Scarlet by Genevieve Cogman – ARC Review!

Revolution’s a bloodthirsty business . . . Scarlet is a thrilling reinvention of the tale of The Scarlet Pimpernel with the addition of magic and even more mayhem.Revolutionary France is no place to be, especially for aristocrat vampires facing the guillotine. But the League of the Scarlet Pimpernel are determined to rescue them. And they have an ace up their Eleanor, a lowly maid from an English estate with a striking resemblance to French royalty.For Eleanor, the League and their legendary deeds are little more than rumour – until she’s drawn into their most dangerous plot yet. The mission? Travel to France in disguise, impersonate Queen Marie Antoinette and rescue the royal family. If they succeed, it’ll be the heist of the century.But there’s more to fear than ardent Revolutionaries. For Eleanor stumbles across a centuries-old war between vampires and their fiercest enemy. And they’re out for blood . . .

Scarlet was a lighthearted romp style fantasy filled with revolutionaries, mayhem and magic. Eleanor is fairly happy with her life as a servant in the household of Lady Sophie, even if she does serve a Vampire. But one day her world is turned upside down, sent away by Lady Sophie, Eleanor enters a world where she is needed, not for her skills as a servant but for who she looks like. It seems that Eleanor has a likeness for Marie Antoinette and she is quickly drawn into a plan to rescue Marie and her children from their prison in Paris. But there is more to fear out there than revolutionaries, and Eleanor quickly finds herself drawn into a centuries old battle between Vampires and their fiercest enemy yet.

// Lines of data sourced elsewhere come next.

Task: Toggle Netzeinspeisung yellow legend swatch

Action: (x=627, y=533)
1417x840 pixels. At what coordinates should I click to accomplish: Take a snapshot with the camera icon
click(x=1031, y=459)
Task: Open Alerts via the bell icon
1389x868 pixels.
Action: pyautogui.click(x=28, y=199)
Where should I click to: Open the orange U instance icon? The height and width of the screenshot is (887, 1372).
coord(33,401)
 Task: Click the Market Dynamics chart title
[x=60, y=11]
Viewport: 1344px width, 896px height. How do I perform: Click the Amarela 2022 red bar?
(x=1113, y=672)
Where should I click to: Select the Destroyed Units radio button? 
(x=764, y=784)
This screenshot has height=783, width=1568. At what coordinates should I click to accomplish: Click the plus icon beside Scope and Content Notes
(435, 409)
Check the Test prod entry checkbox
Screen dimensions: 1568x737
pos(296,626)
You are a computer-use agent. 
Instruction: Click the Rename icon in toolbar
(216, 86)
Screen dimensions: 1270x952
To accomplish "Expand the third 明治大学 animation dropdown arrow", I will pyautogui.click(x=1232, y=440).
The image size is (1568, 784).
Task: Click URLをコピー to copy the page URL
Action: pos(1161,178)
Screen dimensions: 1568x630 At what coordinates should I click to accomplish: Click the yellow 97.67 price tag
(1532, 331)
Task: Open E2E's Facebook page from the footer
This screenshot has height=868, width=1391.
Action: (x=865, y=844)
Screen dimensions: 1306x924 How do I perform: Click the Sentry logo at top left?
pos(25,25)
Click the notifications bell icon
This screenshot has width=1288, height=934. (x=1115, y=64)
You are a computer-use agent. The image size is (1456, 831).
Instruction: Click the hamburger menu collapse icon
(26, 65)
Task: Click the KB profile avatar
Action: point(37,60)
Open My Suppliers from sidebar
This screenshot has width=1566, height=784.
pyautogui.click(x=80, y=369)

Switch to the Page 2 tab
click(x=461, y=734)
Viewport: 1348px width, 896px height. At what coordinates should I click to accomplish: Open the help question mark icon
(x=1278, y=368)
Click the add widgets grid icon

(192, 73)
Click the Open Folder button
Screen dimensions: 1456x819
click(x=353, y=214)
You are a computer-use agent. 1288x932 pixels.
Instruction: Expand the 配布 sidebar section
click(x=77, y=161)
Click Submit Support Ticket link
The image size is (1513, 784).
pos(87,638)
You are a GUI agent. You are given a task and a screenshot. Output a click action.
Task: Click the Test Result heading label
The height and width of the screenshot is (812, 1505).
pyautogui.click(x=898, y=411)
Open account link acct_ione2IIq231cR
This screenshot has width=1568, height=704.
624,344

Eleanor was a great character. She’s a servant and because of that isn’t a girl who is prone to flights of fancy, she’s streetwise, capable of looking after herself in a fight and someone who, when asked to risk her own neck to save someones she’s never met, hardly hesitates despite the danger. She does start a little naive, but as the story progresses she she has some serious emotional growth and I enjoyed seeing her progression from wide eyed girl wanting to save the world, to a slightly more jaded one who realises that to get anywhere in this world she has to play the game. Alongside Eleanor the story mainly focuses on the other members of The League of the Scarlet Pimpernel, namely their leader Sir Percy, the person who first notices Eleanor likeness to Marie Antoinette and Charles, the young Lord who is tasked with teaching Eleanor the history she will need to survive her time in Paris. The characters were fun, but a little lacklustre and they came across as almost caricature like and read like stereotypes of English gentlemen.

I think one of my favourite parts of this book was Eleanor constantly questioning the Leagues decision to save the royalty of France. Coming from a position of servitude, she can see the revolutionaries point of view, maybe she wouldn’t go as far as murder, but she can certainly envision a world where titles mean little and everyone is seen as an equal. She is constantly showing them that their viewpoint isn’t necessarily correct but, being nobles they tend to ignore her, and I did get a little annoyed at how often Eleanor’s opinion on the matter changed. Cogman uses Eleanor, as well as the addition of Vampires to our historical world, to add in social commentary around the aristocracy and servant’s and I thoroughly enjoyed seeing Eleanor questioning the decisions made by both sides, and coming to realise that she doesn’t in fact live in a fair world.

I did feel like the start of the story dragged a little, we spend a long time wondering what exactly Eleanor is going to be asked to do, but once she gets in with the League the story moves at an impressive pace and I found myself flying through the pages. Cogman’s writing style had a levity and English style wit to it that lent itself to a faster and more entertaining reading experiences, whilst still managing to add tension and some terror to the story when it was needed. There are a few well placed plot twits and, although the ‘Scarlet Pimpernel’ part of this story is wrapped up, Cogman still leaves us with plenty of unanswered questions that ensure I will be picking up the next book in the series.

If you’re looking for a little light fantasy with low stakes, a fun and feisty heroine and revolutionaries then look no further. Eleanor’s back and forth on whether she agreed with what the league was going did annoy me a little, but as a whole I thoroughly enjoyed this story and will definitely be picking up the next book.